De Toshiki Okada e chelfitsch (Japão)
Hoje mais autor que encenador, Toshiki Okada criou esta peça em 2003, com o grupo chelfitsch, “porque sentia que a juventude japonesa tinha vivido com grande apatia a invasão do Iraque, a qual representou a primeira incursão japonesa numa operação militar desde a II Guerra Mundial”. Regressa agora à criação, reconfigurada com factos em torno do acidente nuclear de Fukushima em 2011. “Ele percebeu que Fukushima sensibilizou muito uma nova geração de japoneses, que tem um pensamento muito mais crítico do que o dos jovens de 2003.”
Terça, 29, e quarta, 30, às 21h30. Teatro Municipal Maria Matos.
“Le Kombi”
De Jeannot Kumbonyeki (República Democrática do Congo)
“Jeannot é um jovem bailarino que tive o privilégio de ver trabalhar em Kinshasa e que está a desenvolver uma linguagem muito própria”, descreve o diretor do Alkantara. “O título remete para as carrinhas Kombi que servem para transportar pessoas, à falta de transportes públicos na República Democrática do Congo. São carrinhas de pequenas empresas privadas que levam 40 pessoas onde só cabem dez. O espetáculo é uma dança à volta dessa imagem de desconforto e uma metáfora para o desconforto que se vive no país.”

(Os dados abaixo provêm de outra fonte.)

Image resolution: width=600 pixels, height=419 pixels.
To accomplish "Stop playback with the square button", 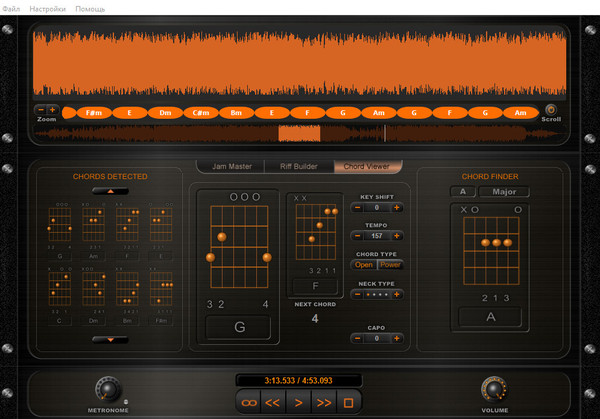I will tap(349, 401).
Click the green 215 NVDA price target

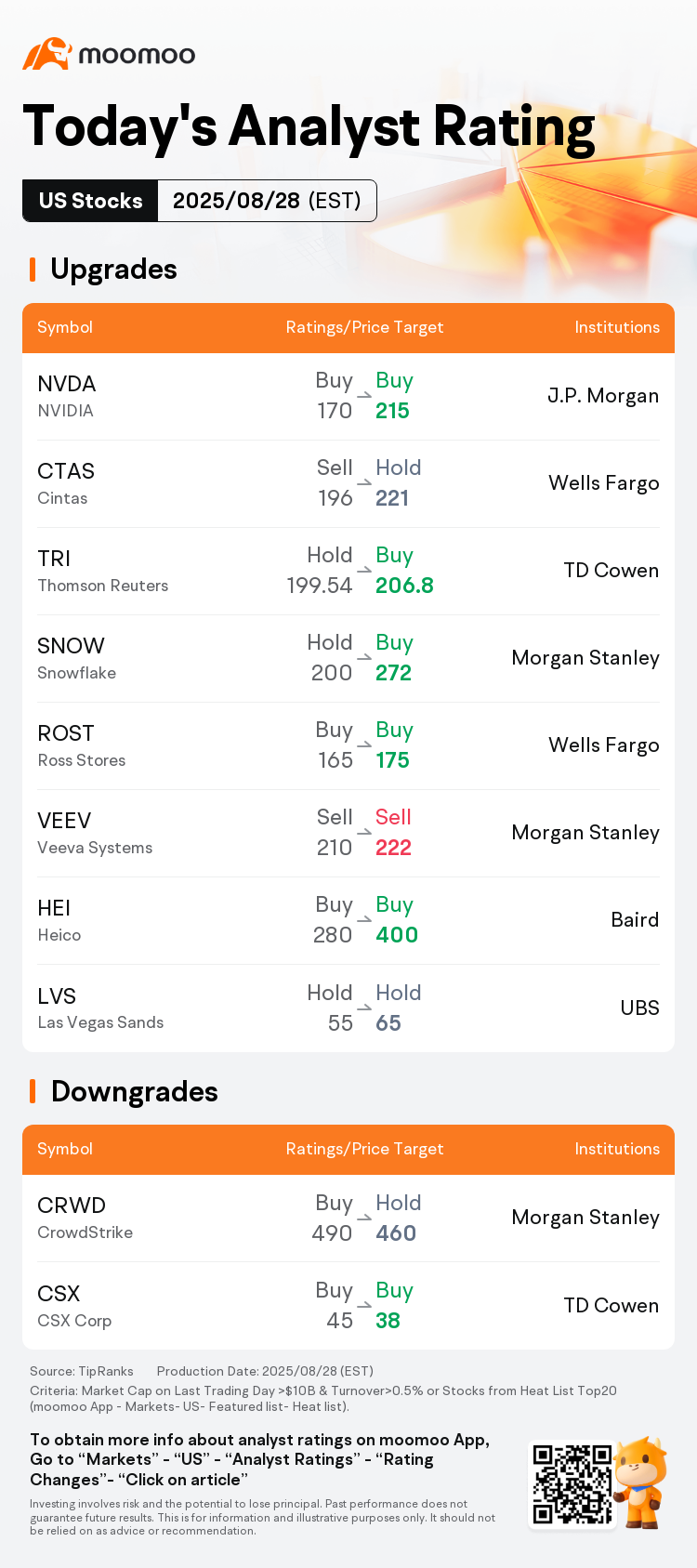click(392, 411)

31 de maio e 1 de junho, às 21h00. Teatro Municipal São Luiz.
Transobjeto
De Wagner Schwartz (Brasil)
Transformação, transexualidade, transgressão, transmédia ou transposição. A partícula “trans” marca a proposta de Wagner Schwartz, protagonizada pelo próprio. O coreógrafo brasileiro indaga também a atualidade das ideias libertadoras do movimento cultural Tropicalista, marcante no Brasil do fim da década de 60. “Não há aqui nostalgia, mas uma leitura muito crítica sobre o passado e o presente.”
2 e 3 de junho, às 21h00. Teatro Municipal São Luiz.
“Inoah”
De Bruno Beltrão & Grupo de Rua (Brasil)
Bruno Beltrão é “um dos três ou quatro coreógrafos mais importantes neste momento à escala mundial”, afirma Thomas Walgrave. “Parte da linguagem da dança de rua, hip hop e todos os subgéneros, para fazer um gesto bastante clássico na sua amplitude coreográfica.” Regresso ao Alkantarta, depois da presença em 2010, agora com uma proposta de grande espetacularidade.

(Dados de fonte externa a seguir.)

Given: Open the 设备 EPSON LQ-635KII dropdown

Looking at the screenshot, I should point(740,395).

4 e 5 junho, às 21h30. Culturgest.
“From Afar it Was an Island”
De João Fiadeiro (Portugal)
João Fiadeiro é um dos três artistas portugueses que estiveram no Danças na Cidade em 1993 (génese do Alkantara). Ele, Vera Mantero e Aldara Bizarro. Os três foram convidados este ano para novas criações no âmbito do festival. O espetáculo de Fiadeiro, baseia-se na ideia de que uma mudança de perspetiva ou de escala pode transformar uma linha numa estrada e uma pedra numa ilha. Estreia em Lisboa depois de uma primeira apresentação a 3 de maio no festival Dias da Dança, em Gaia. Com Adaline Anobile, Carolina Campos, Iván Haidar, Julián Pacomio e Nuno Lucas.
6 e 7 de junho, às 21h00; 8 de junho, às 19h00. Teatro Nacional D. Maria II.
“Quarta-Feira: O Tempo das Cerejas”
De Cláudia Dias (Portugal)
Uma das estreias absolutas nesta edição do festival, terceiro episódio de um projeto que Cláudia Dias lançou há dois anos, “Sete Anos, Sete Peças”, através do qual “reivindica o direito de poder projetar-se no futuro enquanto artista”. Cada episódio implica um convidado, neste caso, Igor Gandra, ligado à criação e programação de teatro de marionetas. Um buraco negro no centro do palco como imagem de um vazio no Ocidente.
7 e 9 de junho, às 19h00. 8 de junho, às 21h30. Teatro Municipal Maria Matos.